Are creativity and mental illnesses linked?

Chuck Bednar for redOrbit.com – @BednarChuck

Artists, writers, and other creative individuals may be more genetically predisposed to bipolar disorder, schizophrenia, and other mental illnesses, according to new research published in the Monday edition of the journal Nature Neuroscience.

In the study, scientists with the genetics company deCODE and a team of colleagues from the US, the UK, Sweden, Iceland, and the Netherlands reported that the genetic factors associated with an increased risk of those conditions are 25 percent more likely to be found in people who work in creative processions, including painters, musicians, and dancers.

The study, which used the genetic and medical data of over 85,000 residents of Iceland, looked for the DNA variants that doubled a person’s risk of schizophrenia and increased the odds that they will develop bipolar disorder by more than one-third. People belonging to various national arts societies were 17 percent more likely than non-members to possess those variants.

Scientific evidence supporting the notion of the “mad genius”

They also examined medical databases from the Netherlands and Sweden, and their analysis of the records of 35,000 men and women found that those who were deemed to be creative either by their job or through a questionnaire were nearly 25-percent more likely to carry variants linked to mental illness than their non-creative counterparts, according to The Guardian.

“To be creative, you have to think differently, and when we are different, we have a tendency to be labeled strange, crazy, and even insane,” said deCODE founder and CEO Dr. Kari Stefansson. “Often, when people are creating something new, they end up straddling between sanity and insanity. I think these results support the old concept of the mad genius.”
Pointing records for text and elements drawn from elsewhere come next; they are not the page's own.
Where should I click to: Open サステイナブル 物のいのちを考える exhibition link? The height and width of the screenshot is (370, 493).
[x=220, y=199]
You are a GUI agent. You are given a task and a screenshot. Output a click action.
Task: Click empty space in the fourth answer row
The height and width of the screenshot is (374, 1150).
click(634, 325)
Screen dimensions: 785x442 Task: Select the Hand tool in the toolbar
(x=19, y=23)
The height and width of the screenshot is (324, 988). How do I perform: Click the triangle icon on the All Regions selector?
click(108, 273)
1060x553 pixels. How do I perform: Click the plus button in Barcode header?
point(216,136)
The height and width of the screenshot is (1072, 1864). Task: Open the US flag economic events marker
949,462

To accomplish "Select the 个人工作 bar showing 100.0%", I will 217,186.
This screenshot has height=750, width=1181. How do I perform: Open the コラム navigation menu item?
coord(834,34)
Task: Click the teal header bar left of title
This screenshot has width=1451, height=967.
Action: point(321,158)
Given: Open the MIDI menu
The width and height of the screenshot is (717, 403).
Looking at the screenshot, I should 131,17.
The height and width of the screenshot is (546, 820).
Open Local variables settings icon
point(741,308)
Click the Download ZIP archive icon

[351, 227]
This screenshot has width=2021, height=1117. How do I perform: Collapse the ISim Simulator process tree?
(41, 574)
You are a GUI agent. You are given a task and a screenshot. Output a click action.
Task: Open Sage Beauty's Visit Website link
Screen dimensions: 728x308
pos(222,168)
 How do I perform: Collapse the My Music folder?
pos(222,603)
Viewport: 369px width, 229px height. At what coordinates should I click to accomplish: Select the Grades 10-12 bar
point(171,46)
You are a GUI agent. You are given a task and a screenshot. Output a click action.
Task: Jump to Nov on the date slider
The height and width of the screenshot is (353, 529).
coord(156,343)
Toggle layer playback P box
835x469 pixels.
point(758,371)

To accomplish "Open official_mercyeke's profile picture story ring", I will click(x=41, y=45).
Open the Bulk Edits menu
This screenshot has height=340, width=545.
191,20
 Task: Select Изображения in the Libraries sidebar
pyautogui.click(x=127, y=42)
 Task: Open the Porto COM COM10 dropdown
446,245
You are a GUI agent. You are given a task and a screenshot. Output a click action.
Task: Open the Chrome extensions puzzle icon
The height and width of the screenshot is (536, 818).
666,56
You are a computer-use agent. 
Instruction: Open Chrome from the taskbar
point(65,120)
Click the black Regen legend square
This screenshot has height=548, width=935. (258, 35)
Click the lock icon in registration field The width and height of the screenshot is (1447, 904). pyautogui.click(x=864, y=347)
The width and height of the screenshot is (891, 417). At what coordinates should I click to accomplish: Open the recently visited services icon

“Creativity is a quality that has given us Mozart, Bach, Van Gogh. It’s a quality that is very important for our society. But it comes at a risk to the individual,” Dr. Stefansson added, “and one percent of the population pays the price for it.” That one percent, he said, can develop mental illness based on their genetic factors, life experiences, and environmental influences.

The authors note that their link between these genetic variants for mental illness and creativity is a weak one, The Guardian reported, and that the factors that increase the risk of mental problems explained only about one-fourth of one percent of the variations in individual artistic ability.

Even so, Dr. Stefansson said that the fact that the genetic causes of mental illness and creativity overlap even slightly is fascinating, and that “it means that a lot of the good things we get in life, through creativity, come at a price. It tells me that when it comes to our biology, we have to understand that everything is in some way good and in some way bad.”